─── Sección del documento ───

Hugo Avilés

En innumerables ocasiones se ha discutido cuál debe ser la función del arte en tanto que factor incidente de la sociedad y las y los individuos que la conforman. Por un lado, están quienes opinan que el arte no debe estar condicionado a ningún sesgo ideológico, sino que debe expresar estrictamente sus cualidades estéticas y a través de ellas movilizar sensaciones y emociones de quienes lo consumen; por otro lado, están quienes consideran que, por el contrario, el arte debe ser un vocero de los acontecimientos históricos y reflejar las tensiones sociales e inclusive comprometerse en la proposición de soluciones a las problemáticas que aborda.

Como ejemplo de esta dicotomía en nuestro universo cultural valga recordar la célebre confrontación que tuvieron en su tiempo los escritores Pablo Palacio y Joaquín Gallegos Lara, representante el primero de una propuesta vanguardista y experimental disruptiva en contenidos y estilos; el segundo, en cambio, cultor del llamado realismo social con el que cumplía el carácter doctrinario de su pensamiento político.

Es imposible abstraerse de los sucesos que discurren en un tiempo y un espacio determinados. Para ir contextualizando, a nadie le es ajeno el clima social que está viviendo el país en general, y algunas de sus ciudades en particular, Guayaquil una de ellas. En al menos una ocasión deben haber aparecido entre los temas de nuestras conversaciones tópicos como: inseguridad, delincuencia, sicariato, desgobierno, pobreza, desempleo y otros tantos adjetivos con los que intentamos calificar el momento aciago que vivimos ante la dificultad de entenderlo y en espera de nuevos y mejores vientos.

Es innegable que nuestras vidas se transversalizan por lo que la sociedad nos entrega y nos esforzamos por encontrar diagnósticos y remedios en los líderes de opinión, en los noticieros, en la internet, en el comentario de vecindad, y, ante la incertidumbre terminamos atrapados en la trama de alguna película, las páginas de un libro, la letra de alguna canción, los trazos y colores de alguna pintura, los personajes de una obra de teatro, el movimiento de una pieza de danza, entonces estamos pisando territorios del arte.

¿Cuál es la función social del arte? ¿Se debe el arte a una misión social? No es cometido de este texto dar respuesta a estas y otras tantas preguntas que el asunto podría derivar, pero sí interesa plantearlas, pues en el ejercicio de su reflexión puede estar oculta, si no la solución al problema, al menos una actitud de parte de la ciudadanía y, sobre todo, de la comunidad de artistas.

───

__Trabajo por hacer__
[1] Extrae sin ningún cambio el tramo de los registros que va desde la línea que contiene "The width and height of the screenshot is (1198, 524)." hasta la línea que contiene "tap(411, 22)", con ambas incluidas.
[2] Prolonga el texto sobre la función social del arte a partir de su última oración.
El texto y los registros no guardan ninguna relación entre sí.

─── Conjunto de datos ───

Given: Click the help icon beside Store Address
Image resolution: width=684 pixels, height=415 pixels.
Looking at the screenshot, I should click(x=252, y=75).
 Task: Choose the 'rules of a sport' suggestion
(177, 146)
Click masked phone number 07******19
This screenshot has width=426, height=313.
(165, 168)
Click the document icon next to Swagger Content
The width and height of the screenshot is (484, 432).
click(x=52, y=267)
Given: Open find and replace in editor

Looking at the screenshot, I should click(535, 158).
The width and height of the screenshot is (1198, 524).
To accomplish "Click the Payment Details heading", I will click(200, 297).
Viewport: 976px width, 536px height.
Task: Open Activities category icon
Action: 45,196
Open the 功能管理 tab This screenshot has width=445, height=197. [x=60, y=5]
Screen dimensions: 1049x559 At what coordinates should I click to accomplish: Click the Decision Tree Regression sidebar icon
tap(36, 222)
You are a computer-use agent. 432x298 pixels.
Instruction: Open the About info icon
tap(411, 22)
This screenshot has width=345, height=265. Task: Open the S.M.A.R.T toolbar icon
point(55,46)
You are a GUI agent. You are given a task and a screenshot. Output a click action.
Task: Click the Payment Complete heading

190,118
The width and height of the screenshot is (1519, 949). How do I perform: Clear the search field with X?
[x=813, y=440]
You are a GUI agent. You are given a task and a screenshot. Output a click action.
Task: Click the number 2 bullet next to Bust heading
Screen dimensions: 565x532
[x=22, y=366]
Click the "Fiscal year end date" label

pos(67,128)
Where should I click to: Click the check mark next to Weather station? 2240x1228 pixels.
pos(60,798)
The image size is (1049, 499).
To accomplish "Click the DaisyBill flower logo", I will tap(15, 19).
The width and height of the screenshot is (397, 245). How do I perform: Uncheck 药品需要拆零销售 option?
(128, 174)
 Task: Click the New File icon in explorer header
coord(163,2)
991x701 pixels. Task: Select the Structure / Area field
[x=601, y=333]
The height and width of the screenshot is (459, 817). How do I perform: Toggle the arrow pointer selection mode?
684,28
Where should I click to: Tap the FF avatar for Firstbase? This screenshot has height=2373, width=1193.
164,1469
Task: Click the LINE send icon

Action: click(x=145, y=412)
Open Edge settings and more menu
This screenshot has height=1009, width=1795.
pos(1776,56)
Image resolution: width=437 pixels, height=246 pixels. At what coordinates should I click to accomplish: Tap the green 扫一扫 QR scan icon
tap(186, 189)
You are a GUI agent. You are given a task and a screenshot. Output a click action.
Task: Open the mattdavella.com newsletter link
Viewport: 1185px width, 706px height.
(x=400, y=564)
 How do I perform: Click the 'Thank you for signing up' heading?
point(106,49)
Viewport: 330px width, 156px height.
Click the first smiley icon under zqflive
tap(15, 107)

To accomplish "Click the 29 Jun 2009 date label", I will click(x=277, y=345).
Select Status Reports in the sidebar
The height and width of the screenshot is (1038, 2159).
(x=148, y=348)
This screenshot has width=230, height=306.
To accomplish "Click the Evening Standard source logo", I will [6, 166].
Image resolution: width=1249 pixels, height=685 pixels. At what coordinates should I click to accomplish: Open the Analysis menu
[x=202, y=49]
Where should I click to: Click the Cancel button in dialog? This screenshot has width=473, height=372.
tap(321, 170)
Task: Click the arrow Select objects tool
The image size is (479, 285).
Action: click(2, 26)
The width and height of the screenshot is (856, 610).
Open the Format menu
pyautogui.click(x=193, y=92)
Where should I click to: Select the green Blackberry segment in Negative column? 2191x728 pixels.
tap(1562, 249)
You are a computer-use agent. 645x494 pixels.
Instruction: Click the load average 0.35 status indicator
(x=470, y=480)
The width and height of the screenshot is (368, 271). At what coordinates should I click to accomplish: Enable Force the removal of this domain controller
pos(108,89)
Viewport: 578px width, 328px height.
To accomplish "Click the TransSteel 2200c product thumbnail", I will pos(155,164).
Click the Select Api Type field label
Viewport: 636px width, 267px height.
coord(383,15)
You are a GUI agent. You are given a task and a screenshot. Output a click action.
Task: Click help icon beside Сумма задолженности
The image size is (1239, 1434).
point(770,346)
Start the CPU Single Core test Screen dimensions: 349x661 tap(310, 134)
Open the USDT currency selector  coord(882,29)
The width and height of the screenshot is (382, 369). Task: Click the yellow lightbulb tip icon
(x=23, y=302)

───

__Las respuestas__
[1]
The width and height of the screenshot is (1198, 524).
To accomplish "Click the Payment Details heading", I will click(200, 297).
Viewport: 976px width, 536px height.
Task: Open Activities category icon
Action: 45,196
Open the 功能管理 tab This screenshot has width=445, height=197. [x=60, y=5]
Screen dimensions: 1049x559 At what coordinates should I click to accomplish: Click the Decision Tree Regression sidebar icon
tap(36, 222)
You are a computer-use agent. 432x298 pixels.
Instruction: Open the About info icon
tap(411, 22)

[2]
El arte no se produce solo, necesita de la intervención de una persona, o personas, que persigan la intención de transformar sus componentes sensibles y sus lenguajes expresivos en códigos creativos que no solo puedan ser decodificados por quienes los observan y aprecian, sino que modifiquen su conciencia humana a través de la generación de emociones, sensaciones, entusiasmo y pensamientos. ¿De dónde toma el y la artista los motivos que van a nutrir sus creaciones artísticas? De su entorno, bien pudiendo ser un paisaje, una relación, un conflicto, una situación, inclusive hasta un mito. Es el y la artista
quien tiene la potestad de elegir los estímulos que van a reflejarse en su arte, y ahí radica un factor gravitante que genera otra interrogante ¿Bajo qué criterios elige cuáles van a ser los parámetros de su visión artística? ¡Porque elegir es un acto político! Esta condición otorga al artista una jerarquía adicional a la que ya pertenece como ciudadano y como ciudadana, y lo asciende a la de un habitante de la polis cuyas decisiones pueden llegar a ser determinantes en el ejercicio del poder.

En consecuencia, todo artista, independientemente de su inclinación ideológica, resulta ser un sujeto político. Frente a esta responsabilidad el arte actual guayaquileño debería estar plagado de productos que nos hagan volver los sentidos y el pensamiento a la notable cantidad de temas álgidos y preocupantes que nos acechan día a día.

En boca de más de un y una artista suele escucharse este razonamiento: “Si la realidad es bastante dura y trágica, para qué la vamos a mostrar en el arte que hacemos”, y penosamente ese es el sentir que se le transmite al público, cerrando así un ciclo de consumo en el que la oferta es insustancial y banal, porque la demanda es multitudinariamente evasiva y distractora. Tal pareciera que el axioma es: “¡El que piensa pierde!”.

Es curioso, pero en nuestra ciudad no se reconoce un movimiento “underground” de creación artística en el que la actitud mandante sea lo contestatario y en el que la inconformidad sea el detonante para complejizarse permanentemente con la seguridad que en el desarrollo del conflicto está escondido el hallazgo de la solución, o por lo menos los indicios del cambio.

Es como si pensar e ir más allá de lo evidente e inmediato nos doliera y preferimos evitar el dolor; el punto es que atrás de esa benevolente intención está toda una sociedad, la que el filósofo surcoreano Byung Chul-Han llama la “sociedad paliativa”, aquella que nos convence recurrentemente al positivismo, eficaz placebo para anestesiarnos, gracias al cual todo fluye, todo transita rápida y uniformemente para impedir conflictuarse sobre la situación política, porque significaría que el flujo se interrumpe, que no puedes producir rápidamente si te detienes a pensar en qué y para qué produces, más aún si eres artista.

El tiempo y la historia son implacables jueces de nuestras acciones sociales, ya nos tocará en años venideros mirar hacia el pasado para continuar construyendo un presente de cuyo relato seremos absolutamente responsables.